The Ethics Alarms Naked Teacher Principle (NTP) states:
A secondary school teacher or administrator (or other role model for children) who allows pictures of himself or herself to be widely publicized, as on the web, showing the teacher naked or engaging in sexually provocative poses, cannot complain when he or she is dismissed by the school as a result. The first formulation of the NTP can be found here.
I suppose I need to circulate this more widely, because some schools apparently are confused, such as Union County High School in South Carolina. In a completely warped and unfair application of the NTP, school district officials in Union County demanded and received the resignation of engineering teacher Leigh Anne Arthur after a student stole her phone, examined its contents and found a semi-nude selfie (intended for her husband’s enjoyment only), which he shared with his classmates.
The district’s David Eubanks said that the district’s position was that the 13-year teaching veteran was at fault for leaving her phone unlocked on her desk when she went out of the room, and that she had, in effect made the pictures available to her students. He also said that the engineering teacher’s actions may have contributed to the delinquency of a minor.

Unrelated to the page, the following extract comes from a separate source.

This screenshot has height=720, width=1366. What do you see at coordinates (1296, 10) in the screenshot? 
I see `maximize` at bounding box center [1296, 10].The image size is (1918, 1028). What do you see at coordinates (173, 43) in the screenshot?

The technical terms for Eubanks are unethical, unjust and illogical. The kid stole the phone before he knew what was on it. He would have stolen it even if it had been locked. Arthur didn’t make him a delinquent; he was already a delinquent. How far would the school board take their absurd logic? If the kid stole her purse, found a key in an envelope with a bank account number on it, and the student took it to a bank and got into her locked storage box, and in there was the combination to a warehouse storage locker that contained a nude oil painting of her that was painted when she was an artist’s model, and he stole the painting and held an exhibit of it in his garage, charging admission, would the school system fire the teacher, or expel the student for an outrageous invasion of privacy, as well as theft?

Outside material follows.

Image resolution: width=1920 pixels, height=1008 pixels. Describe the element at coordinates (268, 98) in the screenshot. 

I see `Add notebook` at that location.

Had the teacher taken the selfie, sent it to selected friends who then posted it on Facebook and other websites, that might trigger a particularly unfortunate application of the NTP. Yes, high school teachers may not responsibly have provocative photos of themselves floating around on the internet, unless they have given due warning to their employers and the employers assent. However, no logical or ethical principle exists holding that it is irresponsible to the point of mandatory dismissal to have such photos on a private phone.
True, phones can be hacked, meaning that only moral luck separates the teacher whose naughty selfies are seen only by her significant other and the teacher whose phone is criminally invaded and her private life exposed on the internet. I teach tech ethics, and I advise against putting anything on your phone that you don’t want on the front page of a supermarket tabloid. Still, holding a teacher responsible for the consequences of a criminal act by a student prompted my a momentary lapse is cruel and unfair.
Arthur had a reasonable, if not entirely correct, expectation of privacy regarding the contents of her private phone. Her mistake was trusting her students, the bastards, for a brief period. She did nothing wrong, including taking the photo. The students were wrong.
The Naked Teacher Principle must not extend to stolen cell phones.